1870 – Age 41 – The workforce has now doubled to 12 and sales have quadrupled.
1871 – Christie moves to offices on Francis Street (between Church Street and Jarvis Street and between King Street and Adelaide Street; now St. James Park).
1872 – Age 43 – Christie moves the factory to downtown Toronto and by 1874 the business consumes an entire city block (Duke and Frederick Streets, what is now Adelaide and Frederick Streets, currently the home of George Brown College).
1876 – Age 47 – Christie travels to the Centennial International Exhibition in Philadelphia and wins silver and bronze medals for his biscuits.
1878 February – Age 49 – Christie buys out Alexander Brown's share of the business and becomes the sole owner, but maintains the name Christie, Brown and Company.
1880 – Age 51 – Christie opens a sales office in Montreal. At this point the staff in Toronto number 120 and grow to 375 by the year 1900.

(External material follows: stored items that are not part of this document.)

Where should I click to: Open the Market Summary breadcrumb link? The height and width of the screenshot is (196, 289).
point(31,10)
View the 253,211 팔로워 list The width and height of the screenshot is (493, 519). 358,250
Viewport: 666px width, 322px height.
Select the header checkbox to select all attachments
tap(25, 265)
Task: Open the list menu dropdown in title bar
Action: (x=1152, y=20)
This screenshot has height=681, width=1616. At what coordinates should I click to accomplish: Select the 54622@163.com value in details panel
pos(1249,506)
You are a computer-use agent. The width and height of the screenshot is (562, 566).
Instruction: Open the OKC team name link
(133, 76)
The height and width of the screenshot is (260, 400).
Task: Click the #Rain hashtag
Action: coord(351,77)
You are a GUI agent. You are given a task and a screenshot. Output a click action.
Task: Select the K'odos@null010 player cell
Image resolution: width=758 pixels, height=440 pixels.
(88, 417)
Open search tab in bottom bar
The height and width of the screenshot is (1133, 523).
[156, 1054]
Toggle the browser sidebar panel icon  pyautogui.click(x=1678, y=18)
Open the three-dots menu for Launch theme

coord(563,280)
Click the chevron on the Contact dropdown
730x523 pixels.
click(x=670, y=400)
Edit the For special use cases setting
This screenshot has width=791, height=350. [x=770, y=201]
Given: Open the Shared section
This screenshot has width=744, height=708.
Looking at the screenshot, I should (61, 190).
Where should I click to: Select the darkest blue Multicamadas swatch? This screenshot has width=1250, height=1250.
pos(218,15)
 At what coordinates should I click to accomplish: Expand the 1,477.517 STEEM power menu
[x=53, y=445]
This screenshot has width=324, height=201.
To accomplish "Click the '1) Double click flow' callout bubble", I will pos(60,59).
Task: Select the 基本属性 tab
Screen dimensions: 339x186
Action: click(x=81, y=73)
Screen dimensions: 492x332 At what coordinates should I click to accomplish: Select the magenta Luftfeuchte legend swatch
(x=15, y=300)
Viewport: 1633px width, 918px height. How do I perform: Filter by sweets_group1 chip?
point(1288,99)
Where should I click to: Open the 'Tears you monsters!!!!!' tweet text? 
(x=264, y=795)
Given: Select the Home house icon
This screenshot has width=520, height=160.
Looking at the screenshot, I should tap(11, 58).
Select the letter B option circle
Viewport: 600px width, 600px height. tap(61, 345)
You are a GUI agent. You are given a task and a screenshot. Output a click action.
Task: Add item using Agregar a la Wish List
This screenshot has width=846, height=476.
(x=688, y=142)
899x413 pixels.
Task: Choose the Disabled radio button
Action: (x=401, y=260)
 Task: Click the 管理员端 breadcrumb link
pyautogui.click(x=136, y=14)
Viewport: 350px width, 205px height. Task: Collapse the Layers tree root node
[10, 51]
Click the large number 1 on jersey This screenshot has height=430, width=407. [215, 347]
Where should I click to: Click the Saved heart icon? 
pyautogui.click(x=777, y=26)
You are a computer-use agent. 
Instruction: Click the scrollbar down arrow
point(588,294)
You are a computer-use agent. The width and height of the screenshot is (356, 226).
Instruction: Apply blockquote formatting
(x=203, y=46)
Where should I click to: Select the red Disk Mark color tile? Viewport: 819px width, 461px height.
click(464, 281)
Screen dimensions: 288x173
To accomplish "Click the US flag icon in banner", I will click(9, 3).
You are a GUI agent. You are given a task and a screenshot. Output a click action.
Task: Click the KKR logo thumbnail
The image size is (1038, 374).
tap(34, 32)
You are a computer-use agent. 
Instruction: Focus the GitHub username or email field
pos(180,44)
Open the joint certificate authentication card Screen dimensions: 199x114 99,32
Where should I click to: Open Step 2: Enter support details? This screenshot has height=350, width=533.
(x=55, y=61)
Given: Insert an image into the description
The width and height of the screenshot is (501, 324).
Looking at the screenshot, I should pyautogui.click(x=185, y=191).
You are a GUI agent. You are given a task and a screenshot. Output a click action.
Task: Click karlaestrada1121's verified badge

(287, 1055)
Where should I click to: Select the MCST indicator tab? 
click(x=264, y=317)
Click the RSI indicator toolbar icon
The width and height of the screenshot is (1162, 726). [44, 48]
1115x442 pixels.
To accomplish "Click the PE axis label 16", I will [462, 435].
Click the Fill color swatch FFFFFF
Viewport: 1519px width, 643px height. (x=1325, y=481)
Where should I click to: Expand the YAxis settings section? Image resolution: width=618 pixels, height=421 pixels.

1890 – Age 61 – Christie, Brown and Company reaches a dominant position in Canada and now employs two out of three workers in the biscuit manufacturing industry
1899 – Age 70 – Christie, Brown and Company incorporated as a joint-stock company. He owned all 5,000 shares but this structure was, at least partly, designed with a view to dealing with his estate after death. Christie died of bone cancer the following year in Toronto.
1900 June 14 – Age 71 – Christie dies at his Queen's Park home (now Regis College) and the business, worth $500,000, passes on to his only living son, Robert Jaffray Christie. Christie is buried at Mount Pleasant Cemetery, Toronto.
1920 – Robert Jaffray, struck with cancer, sells the bakery to a group of New York investors. A non-compete clause is included which stipulated that no Christie would go into the baking business.
1926 – Robert Jaffray Christie dies[5]
1928 – Nabisco acquires Christie, Brown and Company.
1949 – East York factory opens at 5 Bermondsey Road, later becomes Peek Frean's plant
1950 – Lakeshore factory opens at 10 Park Lawn Road
2012 November 1 – Lakeshore factory announces the closure of the plant in 2013
2013 – Lakeshore flagship factory demolished after Mondelēz shut it down[6]
On March 21, 1855 at the age of 26 Christie married 25-year-old Mary Jane McMullen.[7] In 1856 their first daughter, Mary Jane (Pollie) was born. (She subsequently married James Jackson Palmer in 1875.) Two years later, their second daughter, Anne Elizabeth was born. In 1860, their first son, James E. Christie was born and in 1864, Mary Jane delivered their third daughter, Fanny Laura Christie. In 1868, tragedy struck only eight months after the birth of Christie's second son, William "Willie" Christie, when an illness, disease or virus claimed the lives of 8-year-old James and 8-month-old Willie.[8] Two years later, in 1870, the Christies had a third son: Robert Jaffray Christie, who would later inherit the company. Robert died in 1920, six years after he sold the Christie company.